FROM THE MORGUE
Copyright 2007 by William A. Mays, Proprietor
December 30, 1882
____ He Makes a Sensation by Displaying Them Unwittingly in a Sleeping Car in Jersey City. |
The religious editor of the POLICE GAZETTE, returning on the 12th inst. from a brief visit to brother Arthur Chambers' resort of the faithful in Philadelphia, took the midnight train and secured a berth in the sleeping car in order that he might arrive in town refreshed and invigorated for his arduous editorial duties. Sleeping the sleep of the truly good, with nothing on his conscience, not even the reflection that he had a dead head pass in his pocket (which he didn't, having paid his fair like a truly good man of the POLICE GAZETTE species), he did not arouse until the Jersey City depot had been reached and the passengers with more troublesome consciences had begun to bestir themselves.
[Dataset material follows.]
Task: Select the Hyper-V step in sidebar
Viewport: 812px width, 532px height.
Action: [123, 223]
The religious editor arose and peered out. There was a movement in the opposite berth. The curtains were agitated for a moment and then there was thrust out a neat leg encased in a long black silk stocking. The limb was provokingly agitated and developed until a further exposure of a jeweled garter was made. The religious editor felt his curiosity aroused. He watched closely for further developments that would come next. What really did come was another leg equally shapely, also encased in a black silk stocking, also encircled by a jewelled garter.
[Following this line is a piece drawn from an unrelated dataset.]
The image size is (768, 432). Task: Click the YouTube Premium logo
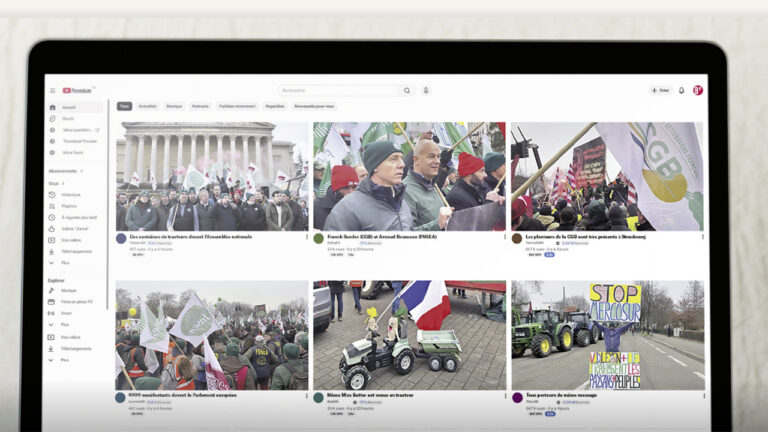[x=77, y=90]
And there the two limbs fluttered and swung carelessly from the upper berth. The religious editor was by this time thoroughly aroused. What was attached to those legs? What was he going to see next? Some piquant beauty of the ballet, perhaps, or some tragic queen, a Mary Anderson or a Modjeska or a Mrs. Langtry. He called on all his reserve forces to keep himself within bounds while the plot unfolded itself, and watched eagerly.
The climax came and it was enough to knock over any religious editor. The legs elongated, the curtains parted and a long, lank, lean and ghastly young man stood in the aisle yawning and stretching himself in uncouth attitudes. It was Oscar Wilde and the legs were the great æsthete's legs. The religious editor tells us he never had such a sickening sensation come over him in his life. The revulsion of feeling he says was awful, and suggests that we know how it is ourself, which soft impeachment we blushingly deny, since we are thoroughly had and make no pretence of experiencing the emotions of the truly good. We suspect the truth is that our religious editor got pretty badly sold on Oscar's legs and his talk about revulsion of feeling and all that moral guff is in the nature of what we tough worldlings in the other departments of this great journal would call a "dead give away."